[TASK GOAL] When a line of the entries contains the word "agent", report that line.

[RECORDS SHOWN]

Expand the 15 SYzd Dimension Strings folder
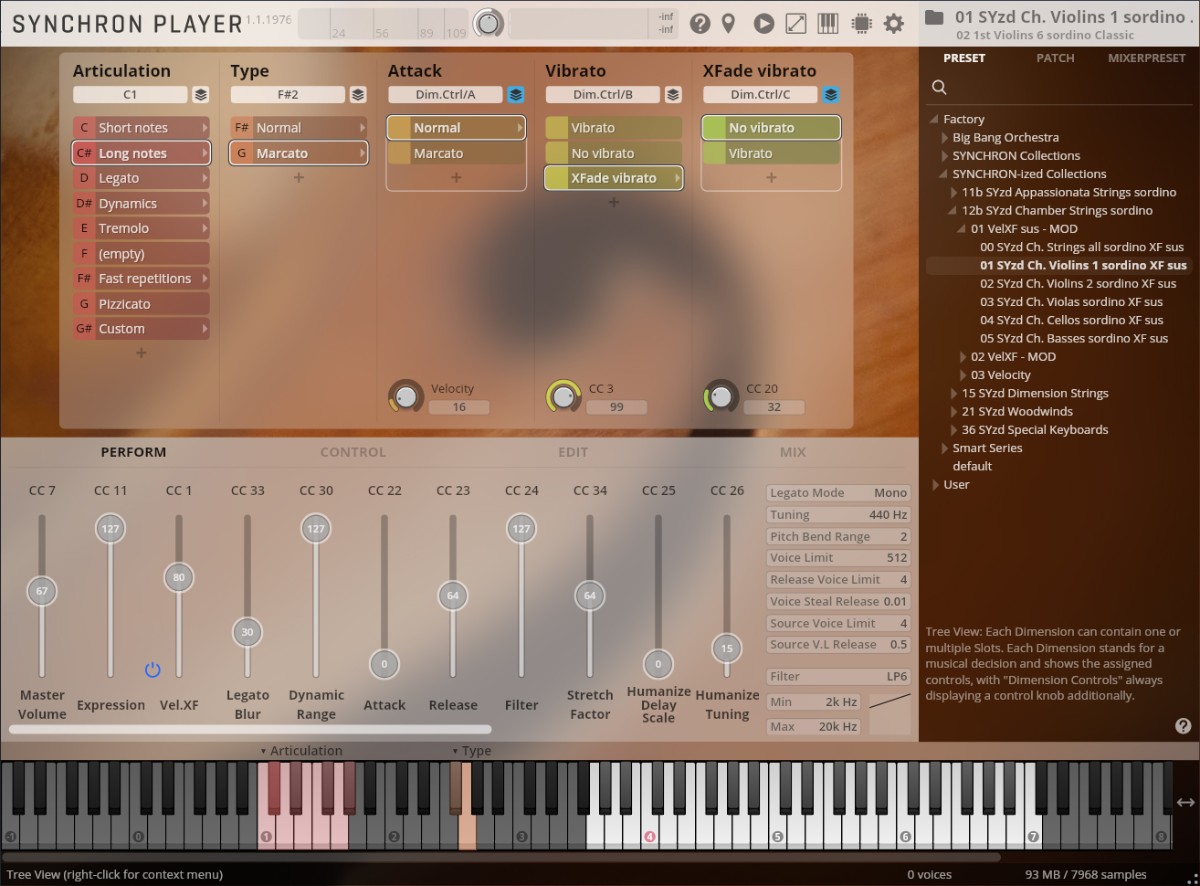coord(954,394)
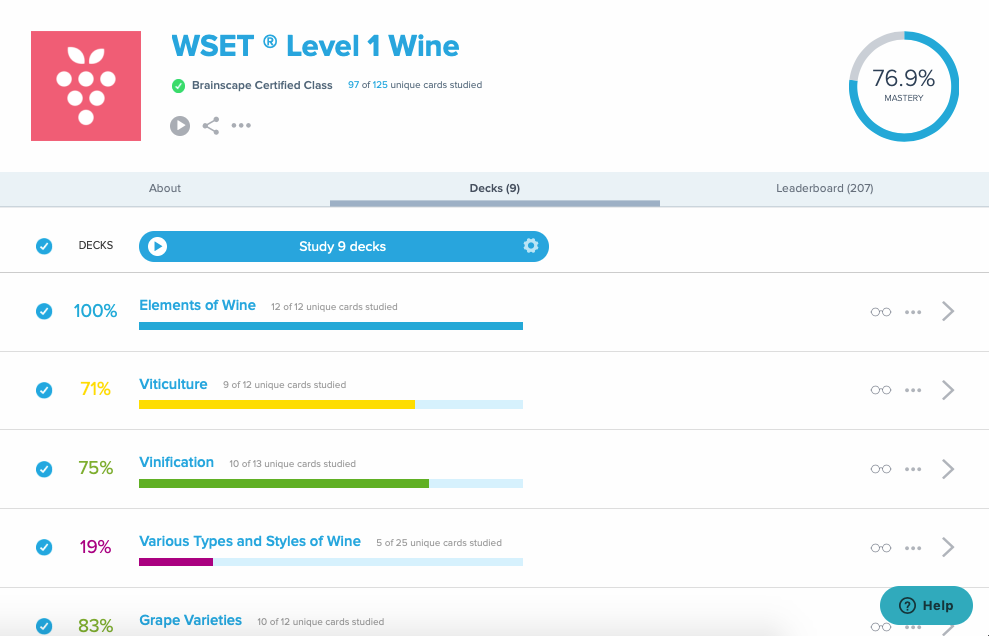Uncheck the Various Types and Styles deck

coord(44,547)
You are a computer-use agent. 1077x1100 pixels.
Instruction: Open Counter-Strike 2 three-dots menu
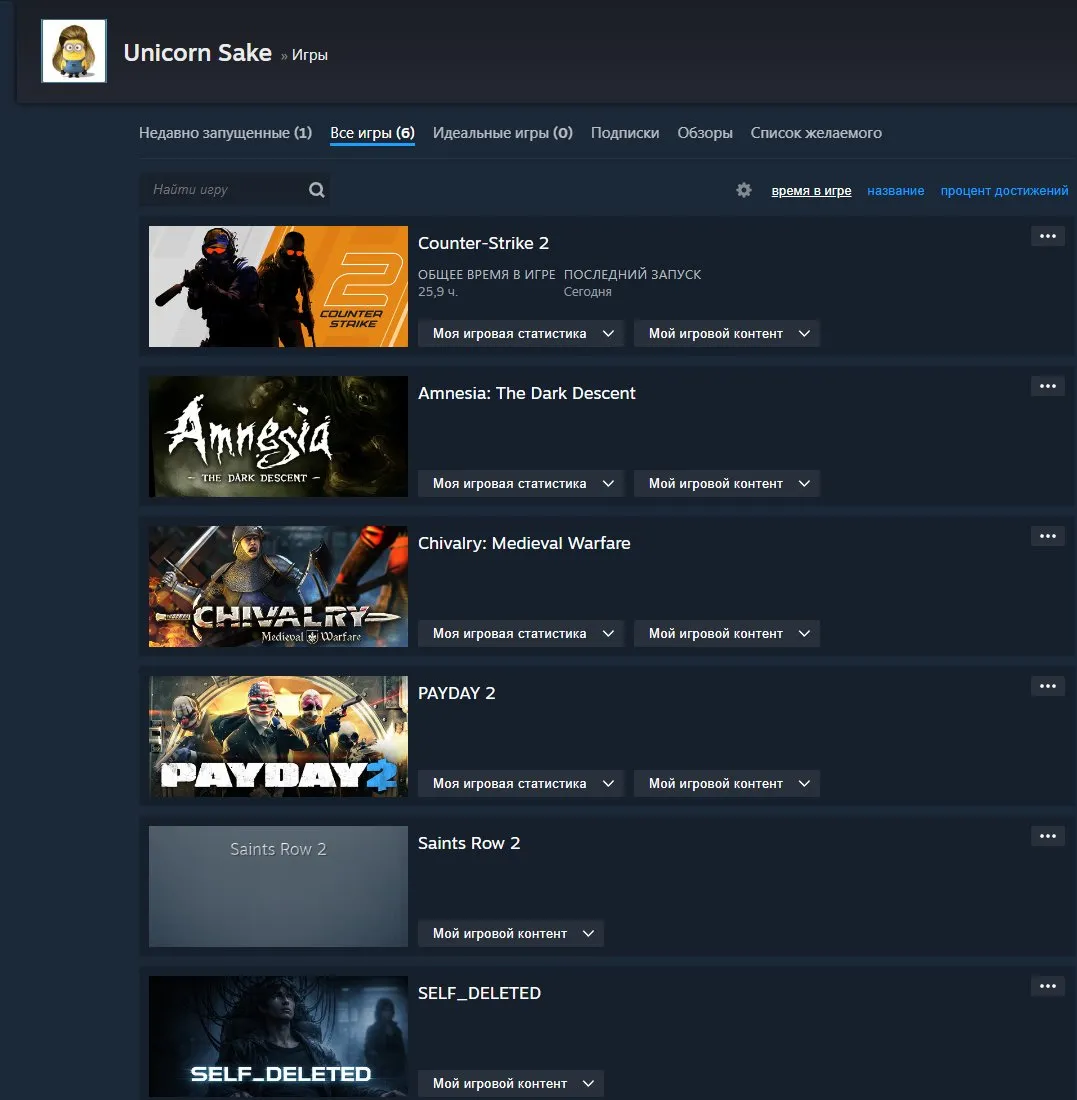(x=1048, y=236)
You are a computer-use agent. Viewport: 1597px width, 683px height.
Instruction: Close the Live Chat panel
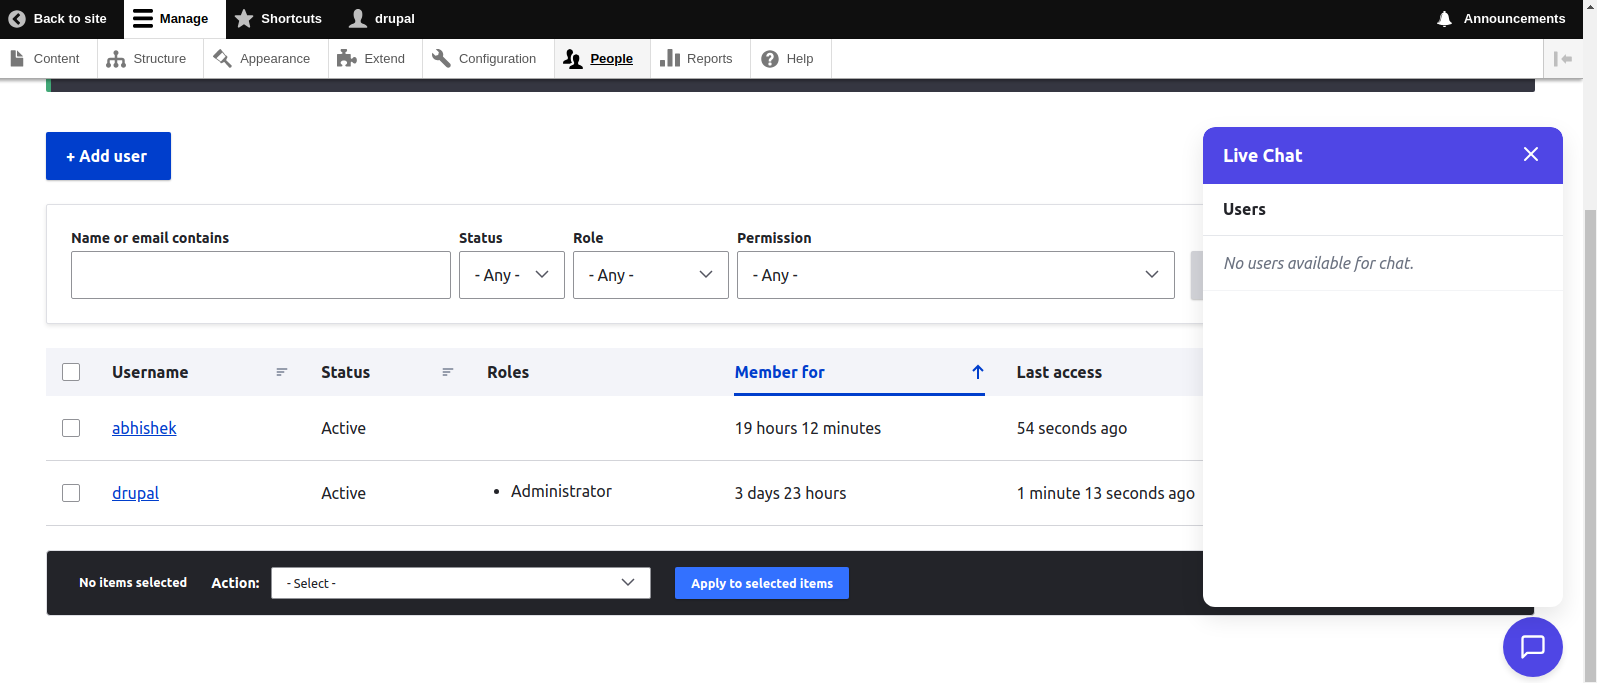(1530, 154)
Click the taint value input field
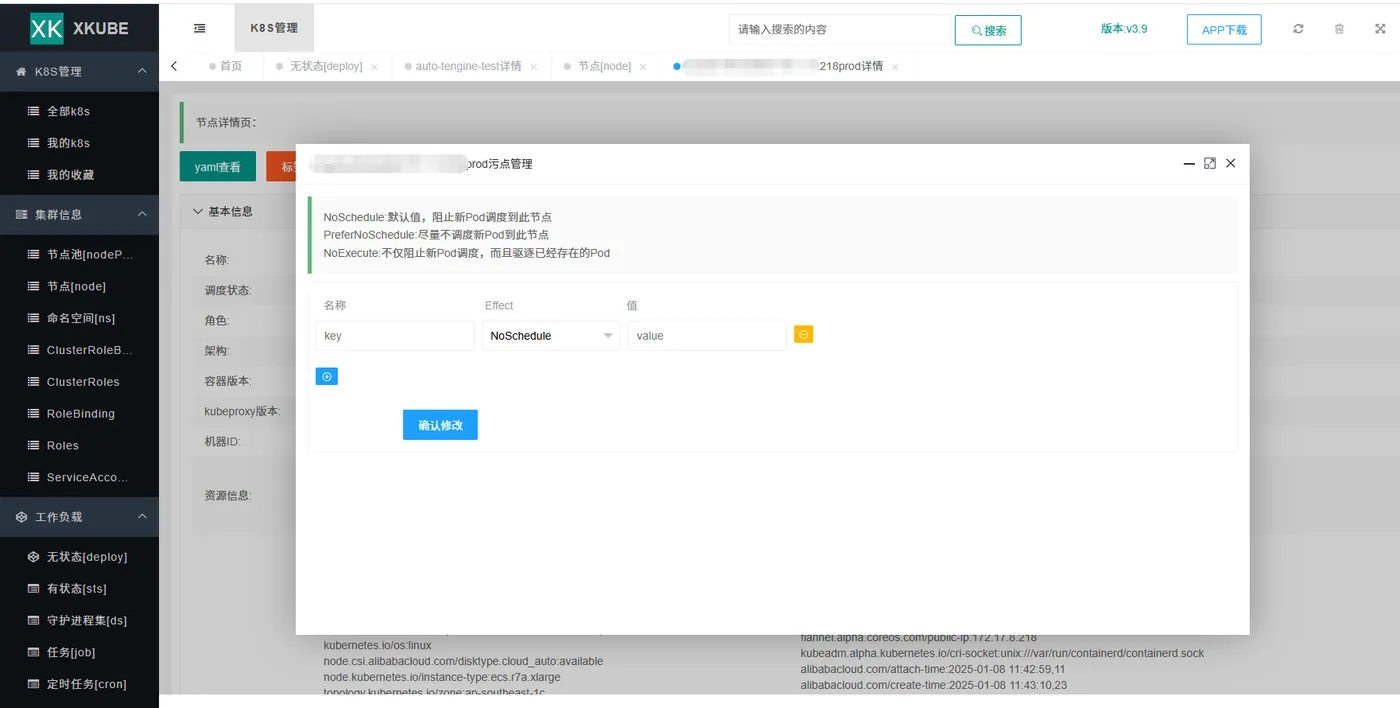This screenshot has height=708, width=1400. pos(707,336)
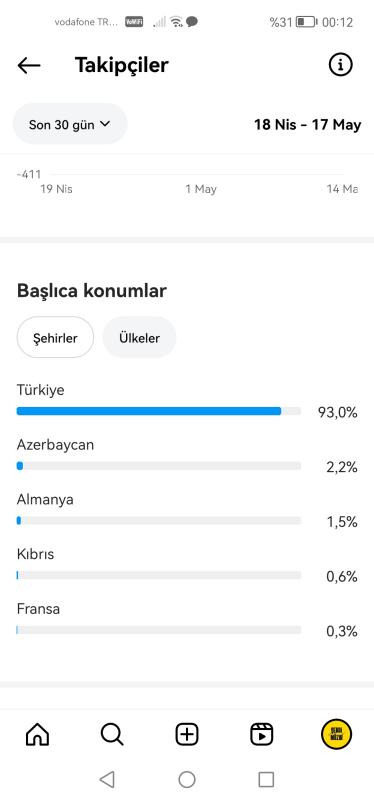
Task: Tap Android home circle button
Action: 187,780
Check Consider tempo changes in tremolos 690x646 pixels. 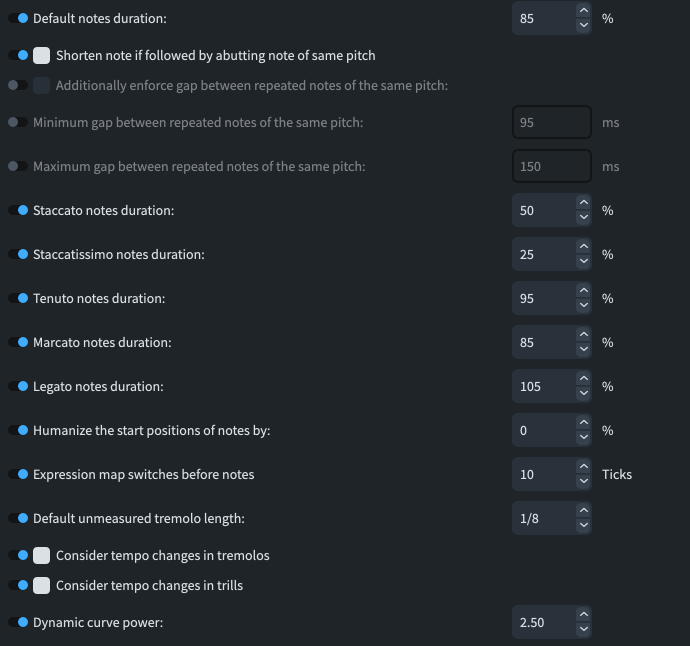(x=42, y=555)
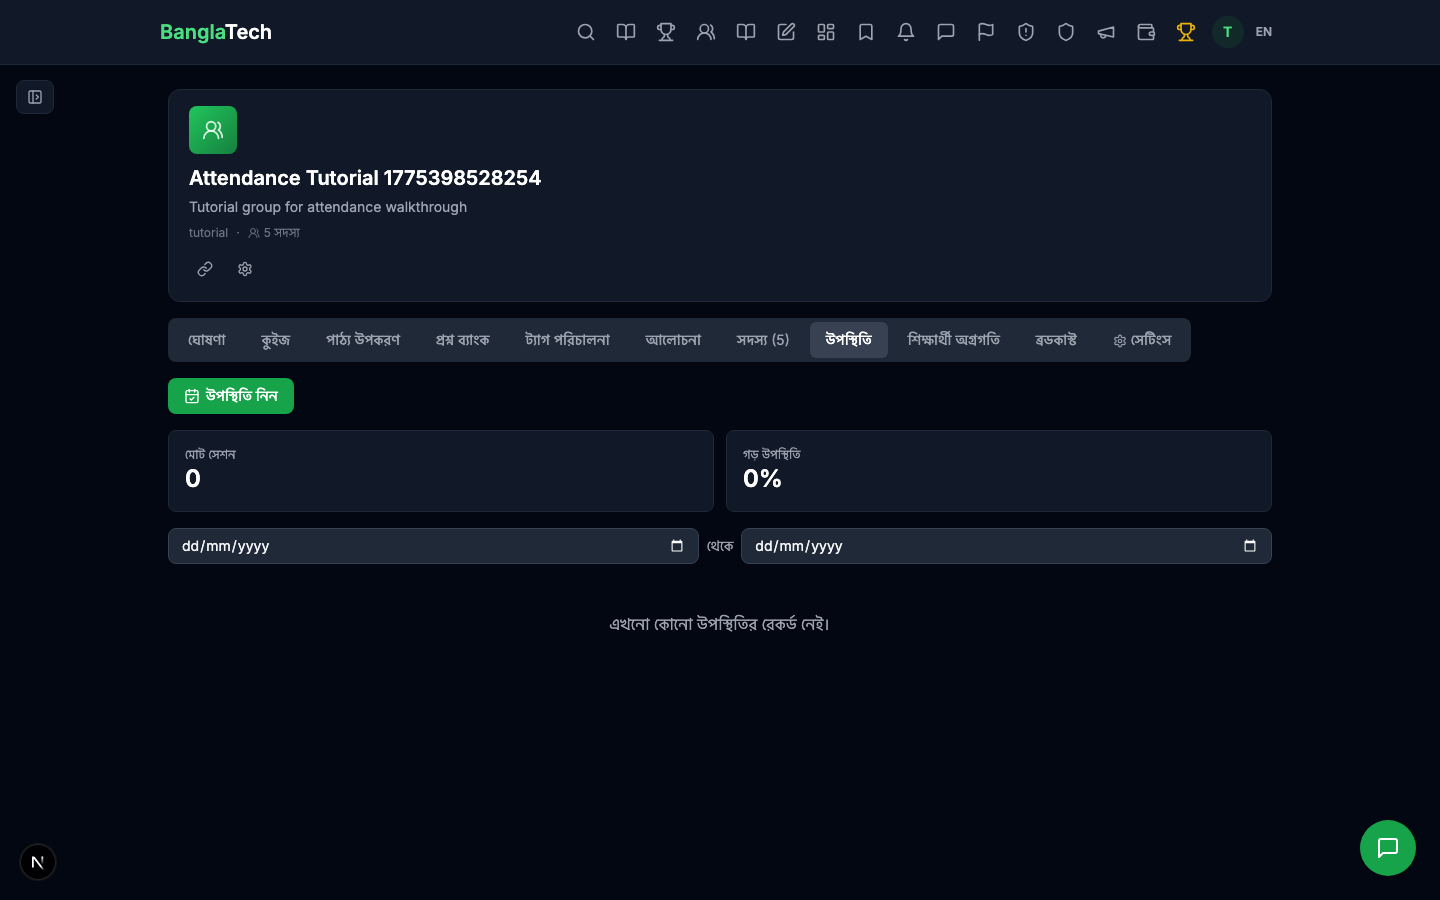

[TASK RESPONSE]
You are a computer-use agent. 1077x1100 pixels.
You are a computer-use agent. Viewport: 1597px width, 683px height.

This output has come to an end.